Intenção Missionária

 

A Força da Oração

Comentário da Intenção Missionária do mês de setembro de 2008

 

"Para que toda família cristã, fiel ao sacramento do matrimônio, cultive os valores do amor e da comunhão, de modo que seja uma pequena comunidade evangelizadora, aberta e sensível às necessidades materiais e espirituais dos irmãos."

 

 

 

 

Comentário da IntençãoMissionária indicada peloPapapara o mês de setembro de 2008,
aos cuidados da Agência Fides (Roma)

 

Sem dúvida, o matrimônio é uma das realidades mais afetadas na nossa sociedade. Em uma cultura relativista e destituída da idéia do Criador, o homem tende a se tornar centro e medida de todas as coisas. Não se reconhece mais como criatura, está convicto de que a sua vida e o seu corpo lhe pertencem como dom absoluto. Não procura uma finalidade última para a sua existência, uma meta que transcenda o que é imediato, tangível e prazeroso.
O Papa João Paulo II, na Familiaris Consortio, ressaltava os sinais da preocupante decadência de alguns valores fundamentais da família: “Uma errônea concepção teórica e prática da independência dos cônjuges entre si, as graves ambigüidades na relação de autoridade entre pais e filhos, as dificuldades concretas que a família freqüentemente experimenta na transmissão dos valores, o número crescente de divórcios, a ferida do aborto, o recurso cada vez mais freqüente à esterilização, o estabelecimento de uma verdadeira e autêntica mentalidade contraceptiva” (FC, 6).

Difundiu-se uma falsa idéia de liberdade, que visa apresentar os compromissos assumidos para toda a vida como algo que, longe de ser uma realização plena de liberdade mediante a doação de si mesmo, torna-se um encargo indesejado.

Cada pessoa tem a vocação para o amor, pelo fato de ser homem ou mulher, criados à imagem e semelhança de Deus. Essa vocação para o amor, para a maioria dos homens e das mulheres, encontra a sua plenitude no matrimônio.
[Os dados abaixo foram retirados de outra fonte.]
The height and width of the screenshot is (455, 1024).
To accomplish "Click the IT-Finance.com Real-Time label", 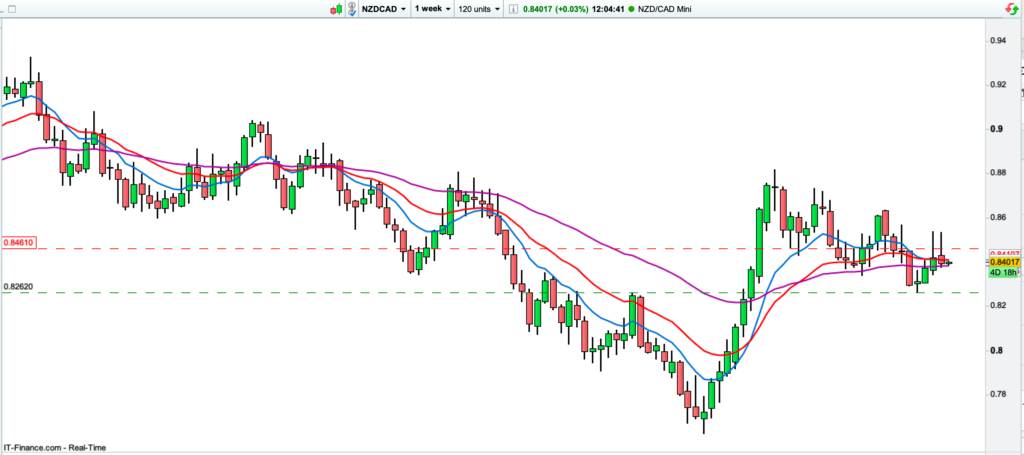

Outros são chamados à plenitude do amor no celibato ou na virgindade.

O casal deve viver a sua doação recíproca dando a vida pelo outro, à imagem de Cristo, que amou a Igreja e se ofereceu para ela (cf. Ef 5,25). A caridade conjugal é o modo pelo qual o casal vive a mesma caridade de Cristo que se doa na cruz.

A verdadeira vida pode germinar somente onde existe o amor. Do amor mútuo do casal nascem os filhos, que não desejam ser amados de modo diferente pelo pai e pela mãe, mas sim pertencerem a esse único amor que faz deles “uma carne”, uma só realidade. “A experiência de ser acolhido e amado por Deus e pelos nossos pais é o fundamento sólido que favorece sempre o crescimento e o desenvolvimento autêntico do homem e que tanto nos ajuda a amadurecer durante o caminho para a verdade e o amor, como também a sair de nós mesmos, para entrar em comunhão com os outros e com Deus” (Bento XVI, Homilia, Valência, Espanha, 9 de julho de 2006).

O amor verdadeiro pode somente ser exclusivo, único e para toda a vida. E somente esta forma de amor é digna da pessoa humana, para estabelecer essa relação tão especial escrita no projeto do Criador: “Macho e fêmea os criou” (Gn 1,27).

Por meio do Sacramento do Matrimônio, Deus abençoa e eleva o amor humano, fortalecendo e melhorando a vontade do casal, para que possam se amar e vencer a ameaça do egoísmo, da ruptura e da falta de perdão. Esse amor verdadeiro, elevado por meio da graça do Sacramento, converte-se em fonte de comunhão para todos os membros da família, tornando-os sensíveis para as necessidades de cada um deles.

Uma verdadeira comunhão está sempre aberta, sabe criar elos e ampliar sempre as suas dimensões. Cada família deve ser acolhedora, atenta às necessidades daqueles que Deus põe no nosso caminho. O amor é sempre dinâmico, e nunca fica à parte. Cada família deve se tornar uma comunidade missionária, na qual se vive e se transmite o amor de Cristo, que está na base da relação mútua. “Animada pelo espírito missionário já no seu interior, a Igreja doméstica é chamada a ser um sinal luminoso da presença de Cristo e do seu amor também para os ‘distantes’, para as famílias que ainda não crêem, para as próprias famílias cristãs que não vivem mais em coerência com a fé recebida: é chamada ‘com o seu exemplo e com o seu testemunho’ a iluminar ‘os que buscam a verdade’” (FC 54).